-- What needs to be done --
Quote the records below word for word, from the line with "Expand the side panel chevron on right edge" to the line with "click(x=916, y=104)", including both of those lines.

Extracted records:
↓

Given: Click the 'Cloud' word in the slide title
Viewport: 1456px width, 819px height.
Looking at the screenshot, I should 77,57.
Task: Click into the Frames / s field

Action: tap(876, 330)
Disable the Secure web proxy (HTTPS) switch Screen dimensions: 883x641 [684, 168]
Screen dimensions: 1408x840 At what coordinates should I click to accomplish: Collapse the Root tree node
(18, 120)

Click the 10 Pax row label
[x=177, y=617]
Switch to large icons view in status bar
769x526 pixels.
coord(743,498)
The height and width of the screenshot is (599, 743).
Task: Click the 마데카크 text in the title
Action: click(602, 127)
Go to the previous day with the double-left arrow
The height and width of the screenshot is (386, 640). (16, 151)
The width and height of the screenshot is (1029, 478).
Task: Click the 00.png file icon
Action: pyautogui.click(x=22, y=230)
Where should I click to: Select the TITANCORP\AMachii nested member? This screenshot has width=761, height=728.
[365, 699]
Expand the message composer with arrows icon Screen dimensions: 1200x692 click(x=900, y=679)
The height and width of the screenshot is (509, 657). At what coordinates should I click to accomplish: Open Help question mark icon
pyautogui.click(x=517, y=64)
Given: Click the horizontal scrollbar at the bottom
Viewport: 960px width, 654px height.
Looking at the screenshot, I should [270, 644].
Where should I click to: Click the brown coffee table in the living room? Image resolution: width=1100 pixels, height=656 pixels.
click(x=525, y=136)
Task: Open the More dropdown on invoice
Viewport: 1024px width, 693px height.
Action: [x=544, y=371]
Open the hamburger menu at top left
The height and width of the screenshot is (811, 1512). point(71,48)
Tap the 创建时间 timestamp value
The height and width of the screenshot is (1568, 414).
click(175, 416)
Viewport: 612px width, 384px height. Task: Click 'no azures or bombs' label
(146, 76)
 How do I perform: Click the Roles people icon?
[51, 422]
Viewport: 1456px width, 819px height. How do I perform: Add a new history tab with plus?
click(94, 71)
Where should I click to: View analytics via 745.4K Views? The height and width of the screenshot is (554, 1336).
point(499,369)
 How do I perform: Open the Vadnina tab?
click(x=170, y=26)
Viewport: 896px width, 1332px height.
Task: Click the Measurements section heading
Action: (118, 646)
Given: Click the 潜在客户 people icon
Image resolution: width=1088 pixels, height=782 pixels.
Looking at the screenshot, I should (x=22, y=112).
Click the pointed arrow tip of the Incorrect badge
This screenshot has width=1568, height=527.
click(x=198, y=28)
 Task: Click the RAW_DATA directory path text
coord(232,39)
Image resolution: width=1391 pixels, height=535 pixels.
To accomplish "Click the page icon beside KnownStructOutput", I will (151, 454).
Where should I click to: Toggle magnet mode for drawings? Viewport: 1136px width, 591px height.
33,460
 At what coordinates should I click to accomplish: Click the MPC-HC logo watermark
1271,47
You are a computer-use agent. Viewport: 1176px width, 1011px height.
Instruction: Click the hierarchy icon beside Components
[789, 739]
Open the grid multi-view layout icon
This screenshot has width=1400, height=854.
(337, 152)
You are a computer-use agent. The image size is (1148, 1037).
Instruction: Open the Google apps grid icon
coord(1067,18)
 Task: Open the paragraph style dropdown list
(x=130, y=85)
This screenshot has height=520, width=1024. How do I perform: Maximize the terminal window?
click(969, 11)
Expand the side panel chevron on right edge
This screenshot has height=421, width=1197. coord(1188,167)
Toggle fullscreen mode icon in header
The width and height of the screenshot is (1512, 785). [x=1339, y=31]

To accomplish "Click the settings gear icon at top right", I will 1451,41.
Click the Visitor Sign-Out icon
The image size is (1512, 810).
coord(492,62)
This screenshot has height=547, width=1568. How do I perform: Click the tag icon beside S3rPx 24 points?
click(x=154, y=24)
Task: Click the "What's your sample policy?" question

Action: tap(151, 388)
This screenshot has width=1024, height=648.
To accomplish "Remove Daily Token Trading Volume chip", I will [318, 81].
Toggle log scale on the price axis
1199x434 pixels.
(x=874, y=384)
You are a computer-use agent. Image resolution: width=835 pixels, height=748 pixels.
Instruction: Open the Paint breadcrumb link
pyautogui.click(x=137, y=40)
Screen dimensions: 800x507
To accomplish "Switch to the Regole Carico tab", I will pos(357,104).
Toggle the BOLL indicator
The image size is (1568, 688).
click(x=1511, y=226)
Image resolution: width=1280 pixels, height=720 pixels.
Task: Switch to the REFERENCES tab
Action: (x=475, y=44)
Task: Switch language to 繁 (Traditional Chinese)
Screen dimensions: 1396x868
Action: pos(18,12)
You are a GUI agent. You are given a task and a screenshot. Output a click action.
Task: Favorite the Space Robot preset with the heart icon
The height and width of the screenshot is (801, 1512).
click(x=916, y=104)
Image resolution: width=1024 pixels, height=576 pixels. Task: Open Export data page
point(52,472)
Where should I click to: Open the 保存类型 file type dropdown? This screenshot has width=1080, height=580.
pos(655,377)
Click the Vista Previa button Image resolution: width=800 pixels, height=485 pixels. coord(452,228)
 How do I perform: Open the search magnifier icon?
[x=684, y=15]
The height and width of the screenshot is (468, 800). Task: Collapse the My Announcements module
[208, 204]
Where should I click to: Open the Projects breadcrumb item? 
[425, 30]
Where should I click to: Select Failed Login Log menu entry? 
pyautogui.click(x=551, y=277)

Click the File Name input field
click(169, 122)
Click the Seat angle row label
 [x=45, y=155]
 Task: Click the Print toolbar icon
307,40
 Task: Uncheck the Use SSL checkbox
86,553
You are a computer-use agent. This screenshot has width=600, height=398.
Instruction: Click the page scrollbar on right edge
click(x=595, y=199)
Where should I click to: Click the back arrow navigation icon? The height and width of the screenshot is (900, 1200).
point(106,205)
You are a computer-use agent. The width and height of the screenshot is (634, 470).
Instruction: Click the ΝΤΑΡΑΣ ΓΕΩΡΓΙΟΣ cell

↑

-- Output --
Expand the side panel chevron on right edge
This screenshot has height=421, width=1197. coord(1188,167)
Toggle fullscreen mode icon in header
The width and height of the screenshot is (1512, 785). [x=1339, y=31]

To accomplish "Click the settings gear icon at top right", I will 1451,41.
Click the Visitor Sign-Out icon
The image size is (1512, 810).
coord(492,62)
This screenshot has height=547, width=1568. How do I perform: Click the tag icon beside S3rPx 24 points?
click(x=154, y=24)
Task: Click the "What's your sample policy?" question

Action: tap(151, 388)
This screenshot has width=1024, height=648.
To accomplish "Remove Daily Token Trading Volume chip", I will [318, 81].
Toggle log scale on the price axis
1199x434 pixels.
(x=874, y=384)
You are a computer-use agent. Image resolution: width=835 pixels, height=748 pixels.
Instruction: Open the Paint breadcrumb link
pyautogui.click(x=137, y=40)
Screen dimensions: 800x507
To accomplish "Switch to the Regole Carico tab", I will pos(357,104).
Toggle the BOLL indicator
The image size is (1568, 688).
click(x=1511, y=226)
Image resolution: width=1280 pixels, height=720 pixels.
Task: Switch to the REFERENCES tab
Action: (x=475, y=44)
Task: Switch language to 繁 (Traditional Chinese)
Screen dimensions: 1396x868
Action: pos(18,12)
You are a GUI agent. You are given a task and a screenshot. Output a click action.
Task: Favorite the Space Robot preset with the heart icon
The height and width of the screenshot is (801, 1512).
click(x=916, y=104)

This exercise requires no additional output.